É preocupante que, cada vez mais, morram policiais no combate ao crime e às organizações criminosas sem que, efetivamente, sejam tomadas ações judiciais mais adequadas de controle da execução penal e implementadas políticas públicas que deem suporte social e avancem além da atividade policial, condição imprescindível para mudar as estatísticas de morte de policiais assassinados e melhorar indicadores de criminalidade.
A polícia é o front da sociedade no combate ao crime e suas organizações, com vistas ao tratamento da insegurança pública. Apura, investiga e relata. Entra, luta e sai de áreas de confronto e de riscos, muitas vezes, com irremediáveis perdas humanas. É um ciclo diário, contínuo, previsível, caro, violento, paliativo e, mesmo assim, não se avança um milímetro na questão da segurança pública para além da resposta policial e do obsoleto modelo poder-polícia-presídio.

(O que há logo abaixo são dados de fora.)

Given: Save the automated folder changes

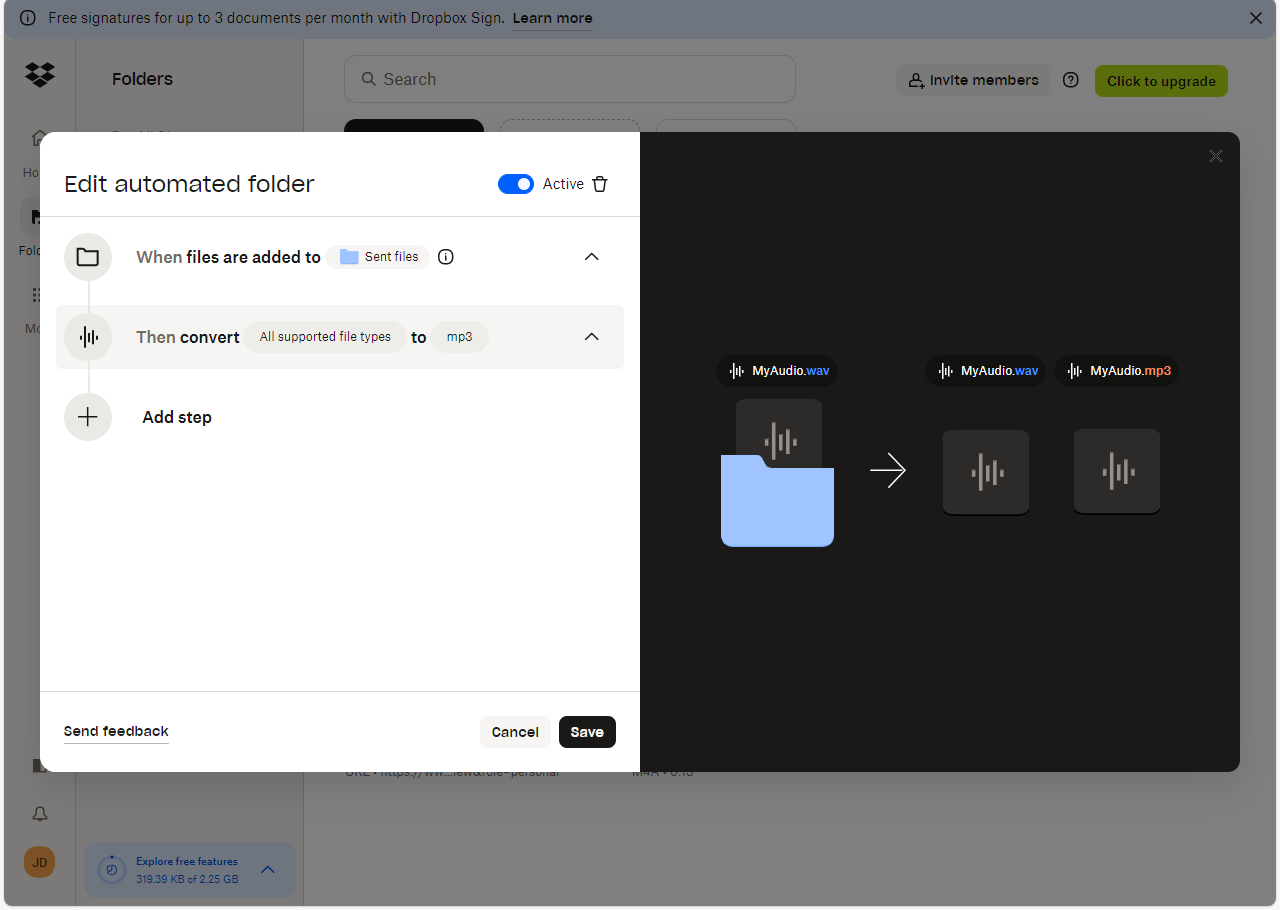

Obviamente, a polícia é necessária e dificilmente deixará de ser. Ela enfrenta, quase sempre, aquilo que não tem mais jeito no que concerne aos crimes e aos criminosos. Porém, a sociedade jamais estará segura se combater apenas os efeitos, as consequências e descuidar dos fatores que geram a violência ilegítima, o crime e a insegurança sistêmica. Indispensável, portanto, que ao lado da ação policial, seguindo-se a esta, haja a adequada ação social, tratando a vulnerabilidade extrema, resgatando o espaço antes dominado pela economia e cultura do crime, a fim de que o Estado ocupe o devido espaço público, recupere o território e passe a contar com a adesão da população. É o predomínio do modelo licitude-assistência-justiça, fundamental não apenas para suplantar a criminalidade como também impedir que as polícias funcionem apenas como “bucha de canhão”.

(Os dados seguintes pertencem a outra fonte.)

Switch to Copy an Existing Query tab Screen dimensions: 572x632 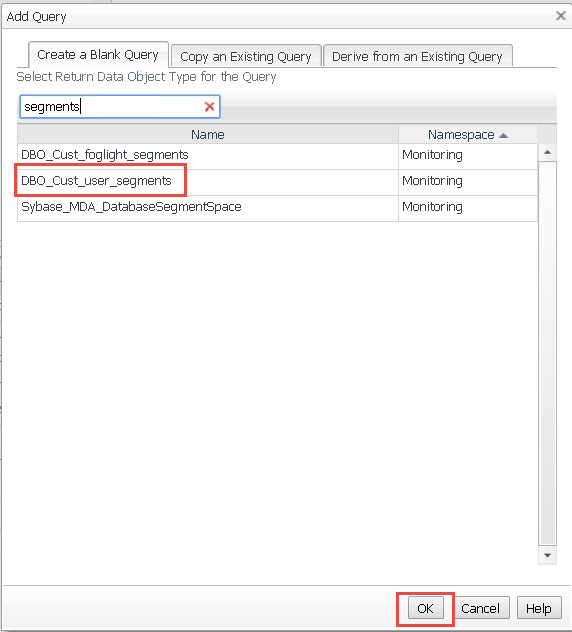tap(246, 56)
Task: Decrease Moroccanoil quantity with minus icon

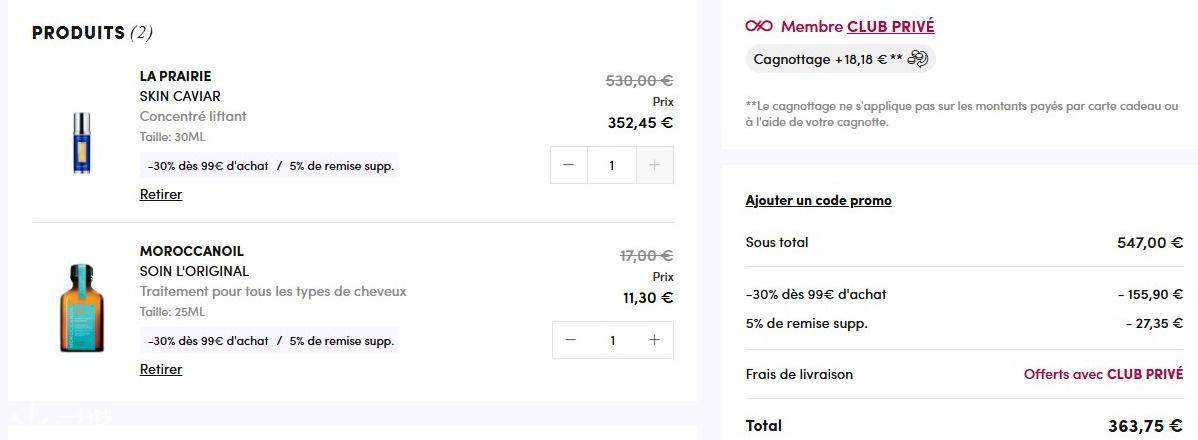Action: [x=571, y=340]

A lógica desse outro modelo implica em operar de forma clara e eficaz da seguinte forma: para cada ação, operação ou atividade policial, considerada de investigação e de enfrentamento mais complexo, tem que haver a correspondente ação social e assistencial à família do envolvido e à comunidade alvo, na qual se deu a ocorrência ou a operação de polícia, com ou sem prisões e confrontos. Quer-se, com isso, tratar da família e da comunidade alvo, a fim de que estas não continuem a ser cooptadas, recrutadas, patrocinadas pelas organizações criminosas nem sirvam de celeiro de mão de obra à economia do crime. O modelo licitude-assistência-justiça é decorrência básica do que dispõe a Constituição Federal brasileira acerca da segurança pública quando não sujeita a uma interpretação limitadora do art. 144/CF, mas que também é atenta à segurança disposta nos artigos 5° e 6° da mesma Carta política.
Do contrário, sem tratar das famílias e das comunidades alvos, incluindo-as em programas de educação, lazer e ocupação formativa de tempo integral, trabalhando desde as crianças aos adultos jovens, dificilmente se poderão romper os laços com a economia e a cultura do crime, vez que por muito tempo foram por estas condicionadas e ordenadas. Tome-se, por exemplo, o caso das UPP’s, nas quais se instala a polícia, mas sem ações sociais articuladas e capilarizadas na comunidade e junto às famílias, permite-se que, com o tempo, a economia do crime volte a se reorganizar, dessa vez, adaptando-se ao contexto das UPP’s, voltando a dominar a área. Os altos investimentos realizados no combate à insegurança vão se tornando ineficazes, onerando ainda mais a coletividade. E a consequência da inércia governamental, por conta da ausência de políticas públicas sociais e institucionais voltadas às famílias e às comunidades alvos, é a manutenção do retrógrado modelo poder-polícia-presídio, que faz inúmeras vítimas: pessoas inocentes, a sociedade, a ordem pública e principalmente os próprios policiais.
Estatísticas oficiais informam que, no Brasil, um policial é morto a cada 32 horas. É uma média bastante alta quando comparada a países como os EUA, pois para cada policial americano morrem seis brasileiros. Nos últimos anos, a partir de 2010, tem ocorrido crescente número de polícias assassinados em decorrência da luta contra o crime e contra as facções criminosas. Em São Paulo e no Rio de Janeiro, ocorrem muitos homicídios na folga destes policiais. Semana passada, em Manaus, ocorreu a execução do Delegado de Polícia, Oscar Cardoso, e, no Rio de Janeiro, do subcomandante da UPP da Vila Cruzeiro, Leidson Acácio, alvejado fatalmente aos de 27 anos.
Ser policial, no Brasil, está se tornando algo de altíssimo risco – uma questão extrema de matar ou morrer em qualquer situação. Um processo de radicalização da violência criminosa e da insegurança pública que é preciso frear e reverter urgentemente. Por conta disso, enfim, é essencial superar o velho modelo. E preservar a vida de muitos cidadãos inocentes e profissionais que atuam nas polícias estaduais e federais.